Pulido earned a gold medal in both the single and double stick competitions of the World Stick-Fighting Championships July 15-19 in Rome. Roy Garza, one of Pulido’s students at her gym Pulido’s Pro Fitness in Gilroy, also brought home two medals. He took gold in single stick and silver in double stick. Pulido’s brother, Manny Pulido, also represented Gilroy on the world stage and had a strong showing, but was unable to medal.
But the biggest surprise for Linda came from winning gold in the team competition—even though she didn’t have a team to fight with heading into the tournament.
Despite having 16 world titles heading into the competition, Linda said she had jitters before her fights. She breezed through the single stick tournament and breathed a sigh of relief before repeating her success in the double stick fights. The team tournament was up next, but the rest of her team—the United States champions—were unable to make the trip to Italy to compete.
Not one to back down from a challenge, Linda searched the tournament for other U.S. women to join her team. She recruited Jenny Noval, a fighter from Milwaukee who had come out of retirement for the tournament, and Danica Appleby from Fremont who Linda had previously fought against. Just like that, Linda’s “Chicks With Sticks” team had a full roster.
“Here we are, all scrappers put together at the end; whatever happens, happens,” she said. “I already took first in singles and doubles—that’s all I wanted.”
Putting the team together left question marks looming in Linda’s head entering the competition, but from the start she and her teammates showed they came to fight as they knocked off opponent after opponent. Chicks With Sticks faced Great Britain in the finals and won by unanimous decision.
“I don’t know what happened, but the team just had this energy and I was just whoopin’ on this girl that I was fighting,” Linda said. “It was a great battle and a great surprise.

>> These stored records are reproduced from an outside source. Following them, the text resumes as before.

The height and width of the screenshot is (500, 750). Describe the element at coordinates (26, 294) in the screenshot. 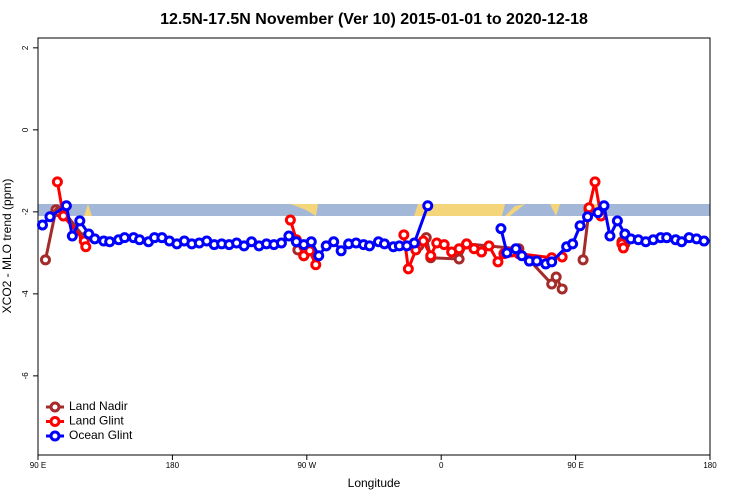

I see `y-tick-label: -4` at that location.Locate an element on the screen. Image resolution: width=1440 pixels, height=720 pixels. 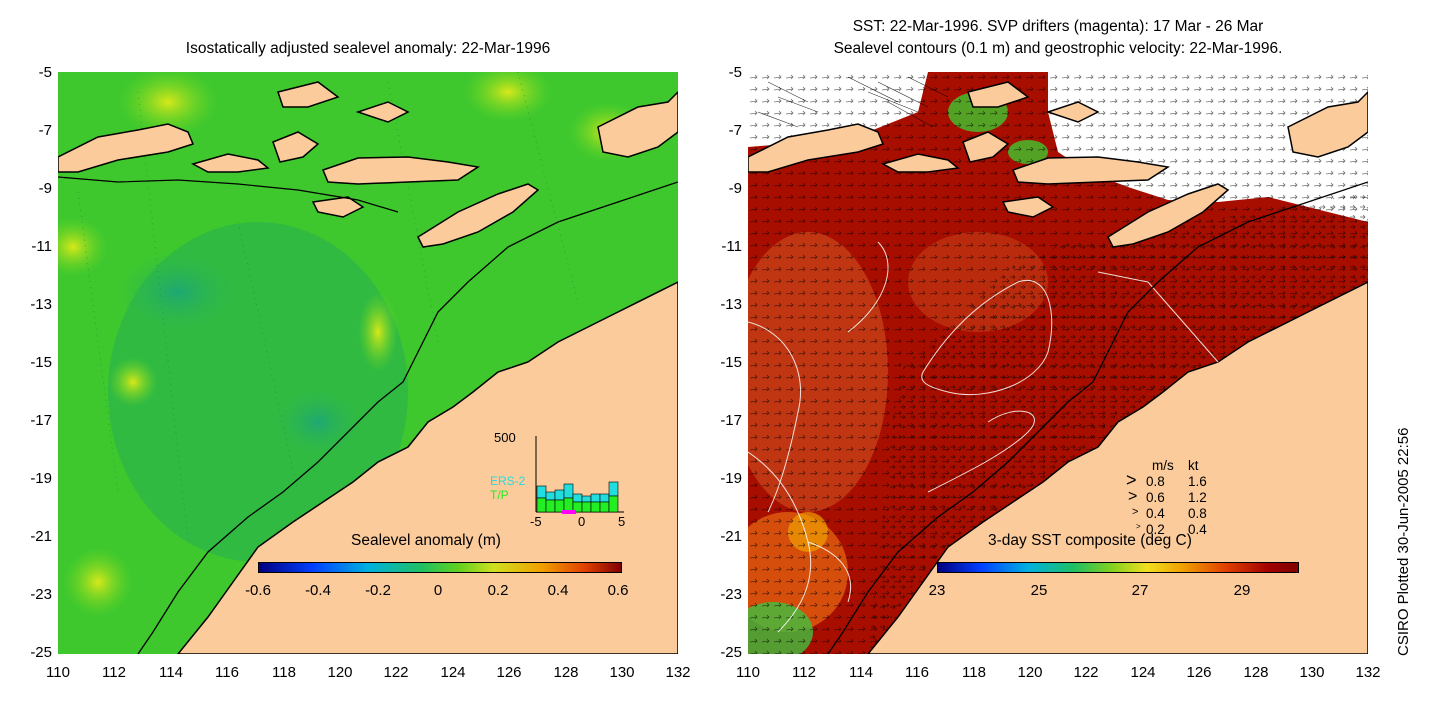
sst-colorbar-gradient is located at coordinates (1118, 568).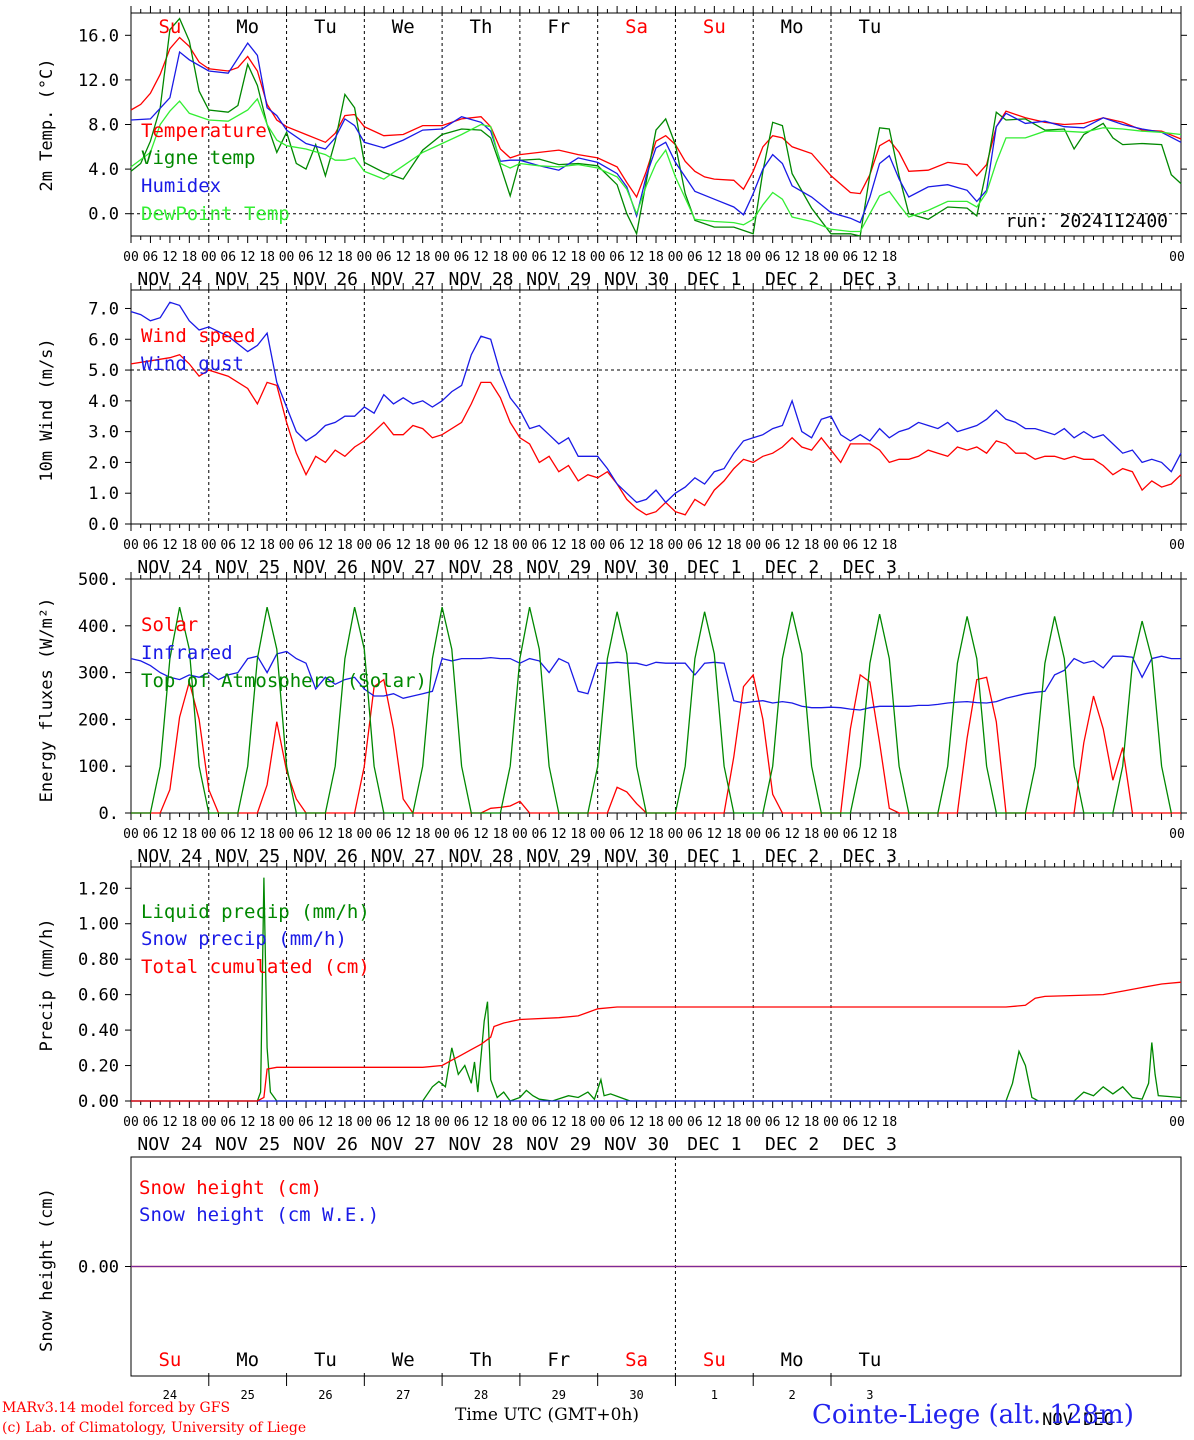 Image resolution: width=1194 pixels, height=1440 pixels. I want to click on day-number-label: 29, so click(559, 1395).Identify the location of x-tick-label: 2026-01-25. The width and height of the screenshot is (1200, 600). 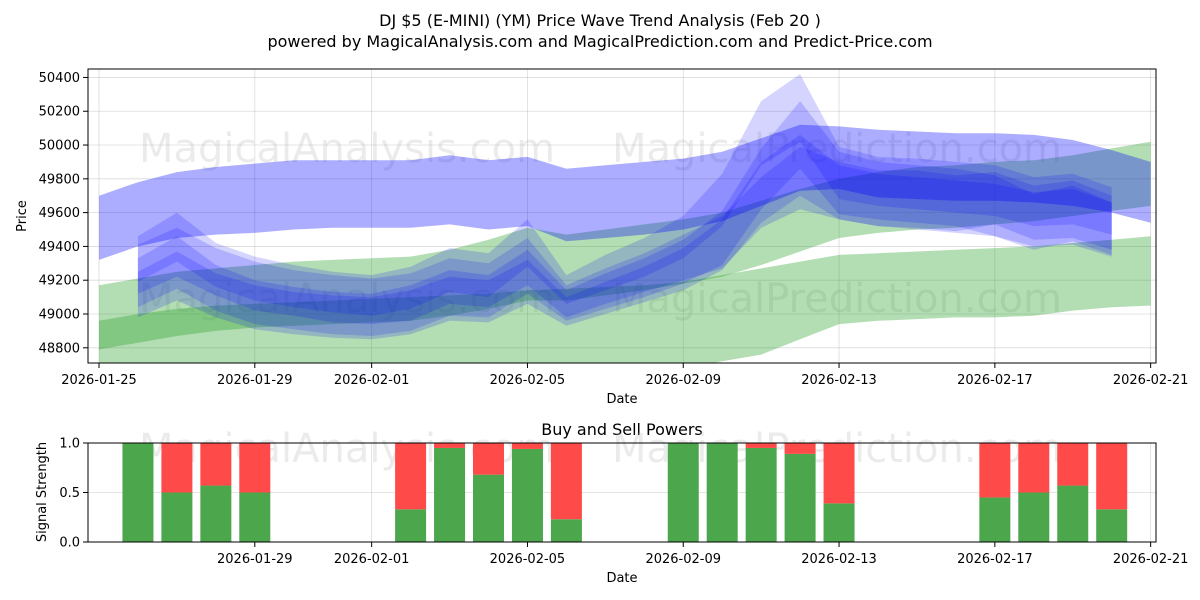
(99, 380).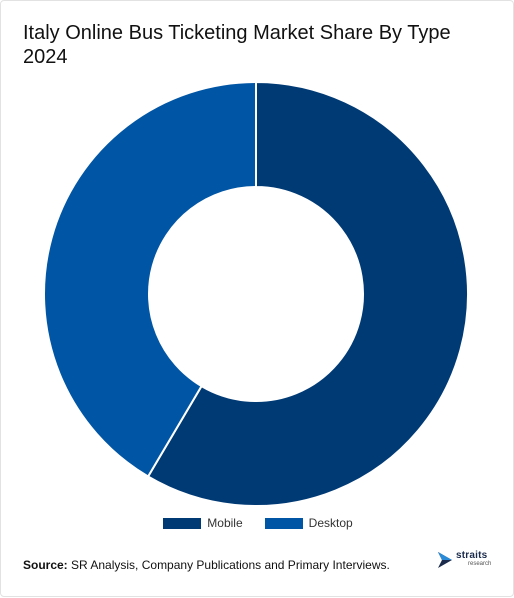 The height and width of the screenshot is (598, 514). What do you see at coordinates (46, 565) in the screenshot?
I see `source-label: Source:` at bounding box center [46, 565].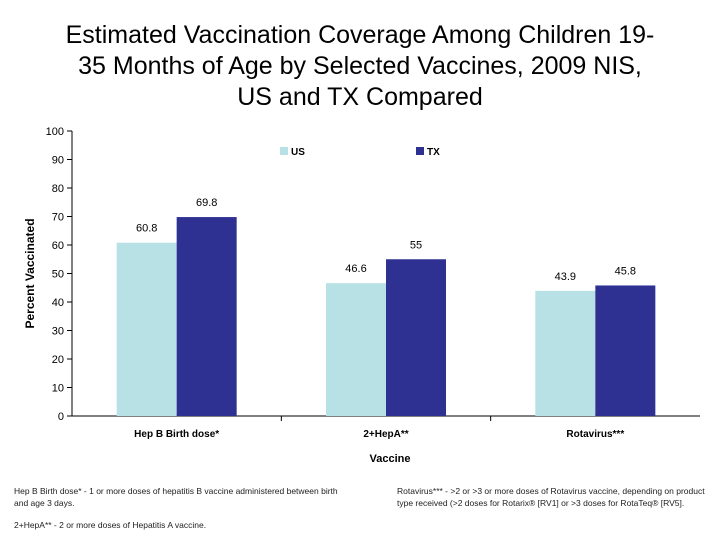  I want to click on y-tick-label: 60, so click(58, 246).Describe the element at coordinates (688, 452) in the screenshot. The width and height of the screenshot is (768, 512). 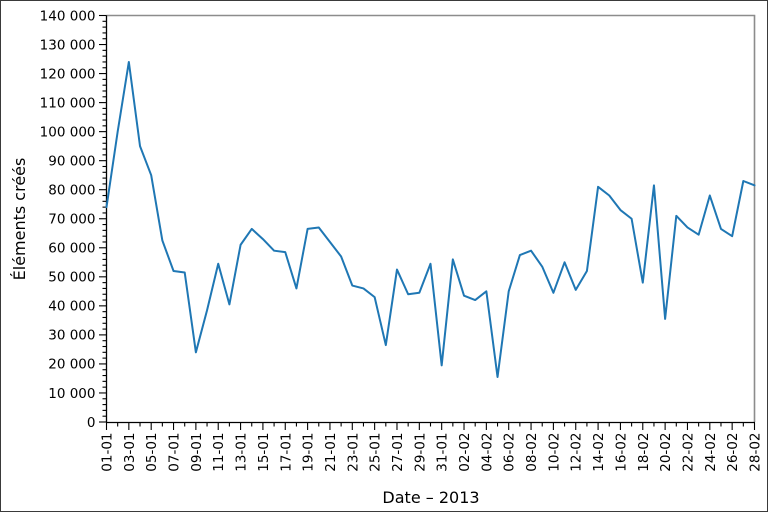
I see `x-tick-label: 22-02` at that location.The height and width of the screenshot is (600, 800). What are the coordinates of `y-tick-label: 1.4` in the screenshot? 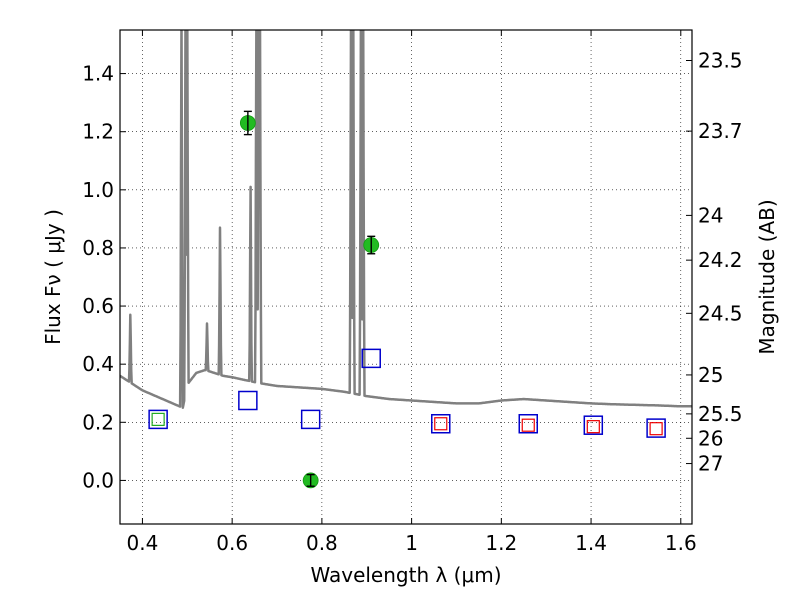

It just goes to show that you just go in and do the best you can, not expecting anything, this is what turns out.”
But Linda wasn’t the only fighter returning to the Garlic Capital with some hardware. Garza easily took gold in the single stick division and the 47-year-old fighter opted to move down to the 18- to 39-year-old division for the double stick competition.
Garza took on the European champion in the finals match—all 6 feet, 2 inches of him. But the 5-foot, 7-inch Garza wasn’t intimidated and held his own to take silver and win his fourth medal on the world stage.
“They told me to be careful what I wished for,” Garza said. “This is what I train for. If you know Miss Pulido, we train very hard before a competition; I was ready. I just surprised the hell out of them.”
Manny also fought in the 18- to 39-year-old division for both the single and double stick tournaments. Linda said her brother was fighting “the best in the world” and even brought one of his opponents to the ground three times—something she had never witnessed before. He went 1-2 in single stick and was unable to defend his double-stick title as he was eliminated in the first match.
“I ended up getting disarmed in the second round and it was disappointing to me. I actually think I might’ve won the match,” Manny said, adding other fighters experienced what were, in his opinion, bad calls by the judges.
Coming home without a medal won’t deter Manny from taking another crack at the competition next year, however. The Gilroy fighter will make his return to the world tournament and next year, Manny said he won’t be empty handed.
“They know who I am now. I’m probably one of their toughest strikers they have,” he said. “I train under Linda very, very hard to bring home the medal—we all did. It’s unfortunate that it ended up this way, but it doesn’t discourage me. It actually encourages me more so that there is no question about it.”
This year’s three gold medals brings Linda’s total to 19 world titles and she’s showing no signs of stopping now.
“That’s kind of an odd number, huh?,” she said with a laugh. “I guess I have to keep going.”